The Anthem land was ultimately appraised at $12,210 per acre, although a retired appraiser challenged this figure, stating each acre was worth between $15,000 and $17,000, which would equal taxpayer losses ranging from $8 million to $24 million in undervalued appraisals. Del Webb and the BLM stated that critics did not take into consideration the $250 million infrastructure that Del Webb was putting into place on the land.

Anthem home sales began in mid-1998, and the community held its grand opening on October 24, 1998. Approximately 3,000 people attended, more than twice what was expected. Anthem consisted of three subdivisions: Anthem Country Club, Sun City Anthem, and Coventry Homes at Anthem. The latter subdivision was marketed as affordable housing. Sun City Anthem offered new residents free advice from professional home designers. At the time of opening, construction was nearing completion on two golf courses, and had begun on a 74000 sqft recreation center. Upon completion in about 13 years, it was expected that Anthem would have 30,000 residents. The community would include retail and office space. Del Webb relocated its local administrative offices to Anthem in January 1999.

In February 1999, the Henderson Planning Commission approved plans for parts of Anthem, including its commercial subdivision. Anthem Country Club opened its golf course in April 1999, and received approval for residential units in August 1999. That year, Del Webb transferred ownership of 147 acres of Lake Tahoe land, including the Thunderbird Lodge, to the BLM. In exchange, Del Webb received an additional 2,535 acres for the Anthem project, for a total of more than 5,000.

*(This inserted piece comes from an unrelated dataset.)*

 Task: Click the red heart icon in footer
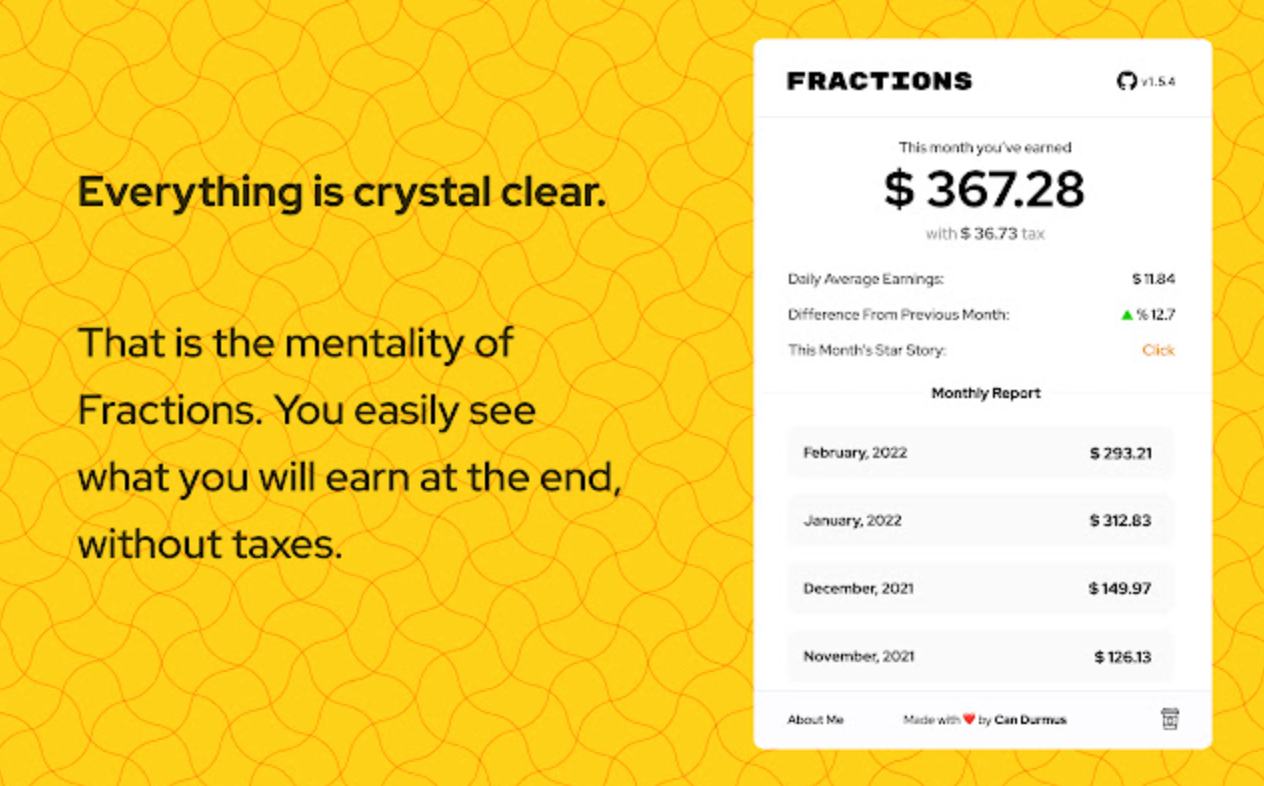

A year after opening, Del Webb had sold more than 1,000 homes in Anthem. Sun City Anthem had 660 residents, while Anthem Country Club had approximately 200 residents and 100 golf members. During 2000 and 2001, Anthem was the sixth-best-selling master-planned community in the United States. Anthem was ranked fifth for 2005, but did not make the top 10 list in 2006.

==Demographics==

It has a median household income of $115,612.

== Education ==

- Frank J. Lamping Elementary School
- Elise L. Wolff Elementary School
- Shirley and Bill Wallin Elementary a School
- Del E. Webb Middle School
- Coronado High School
- Liberty High School

The neighborhood is served by the Clark County School District. The schools above are the schools serving all of the Anthem community. There are also multiple private schools in the surrounding area including The Henderson International School, Challenger School, and Hillcrest Academy.